さいはて紀行

ぶらぶらと旅行してきました。旭川を経由して稚内へ、という日本最北端への旅。


その稚内ですが、みるからにさいはての港町という感じで、重く垂れ込めるような天気も相まって心にスキマ風が吹くよなうら寂しい街並。小林多喜二の小説の挿し絵のような世界。が、日本最北端の街という特殊性から観光地として機能しているらしく、旅館や土産物屋が各所に点在しております。


日本最北端、まさにさいはてオブさいはて、宗谷岬にも行ってきました。周囲は絵に描いたような漁村、岬自体もタダの岬で特に景観に優れているわけでもなく、下手すればタダの素岬じゃんという感じでしたが、そこはそれ日本最北端の地という特殊性を全面に押し出し、売店も我先に日本最北端の店を名乗って手堅く商売をしておられます。

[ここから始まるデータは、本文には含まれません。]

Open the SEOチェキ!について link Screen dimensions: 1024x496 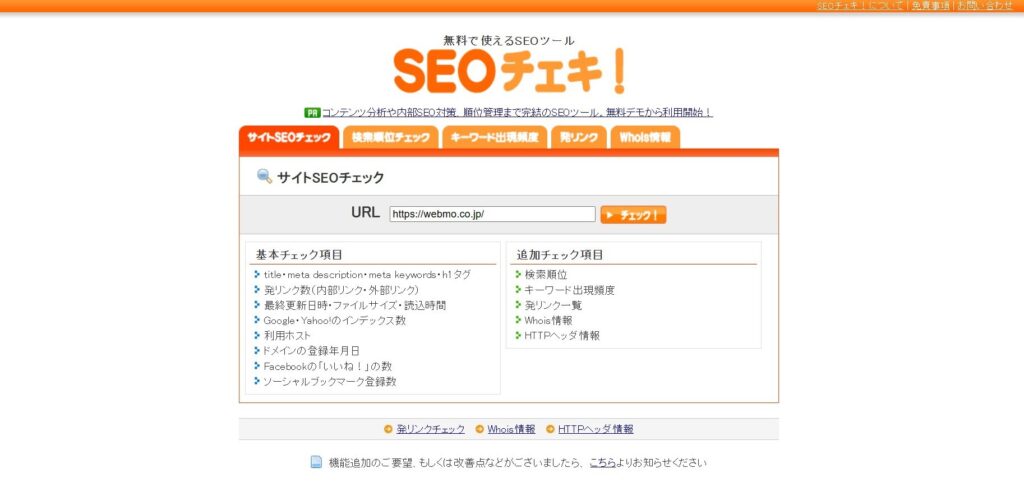860,6
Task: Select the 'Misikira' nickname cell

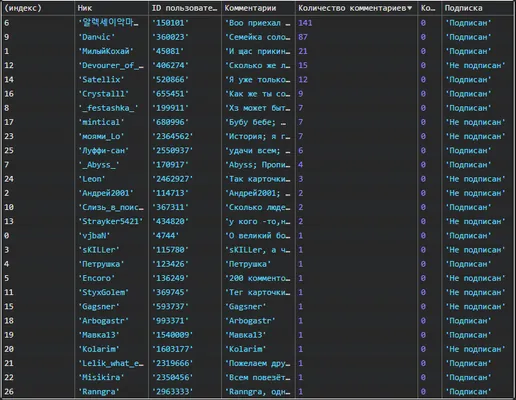Action: click(112, 377)
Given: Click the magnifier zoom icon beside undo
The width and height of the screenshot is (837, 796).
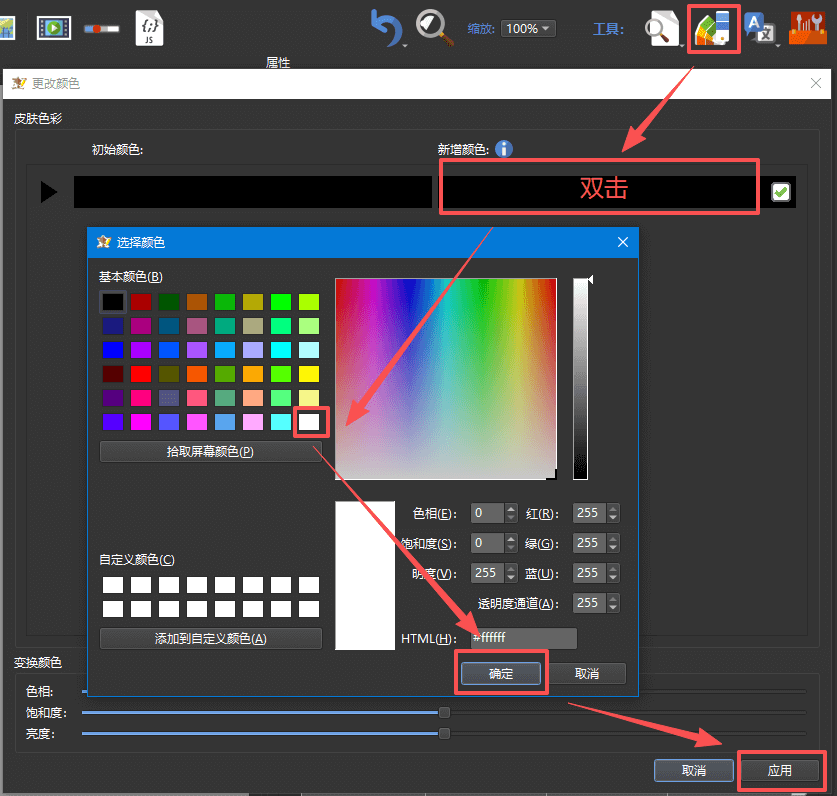Looking at the screenshot, I should (433, 27).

どうもここは観光地というよりは、旅行者にとってのひとつのマイルストーン。そこに行って何かを見ようというのではなく、そこに行く事自体がひとつの意味を持っているように思われます。事実、宗谷岬バス停の待合所は壁から天井からバイカーや旅行者の記念の落書きで埋め尽くされ、ここが日本中を回っている旅人のひとつの到達点、ないしは折り返し地点であることが非常によく判ります。


わたくしもおもむろに岬の突端に立ち、一瞬だけ日本で一番北に立つ男になってまいりました。しかし5月だというのに何だこの寒さは!さすが最北端。目の前にサハリンが見える(らしい)のは伊達ではありません。


サハリンといえば、ここはロシアから訪れる人も多いらしく、商店街にはロシア語の看板が目立ちました。さらにはロシア人専用、日本人入店お断りの雑貨屋などもあり、「さすがさいはて!」と妙な感動を覚えたことであります。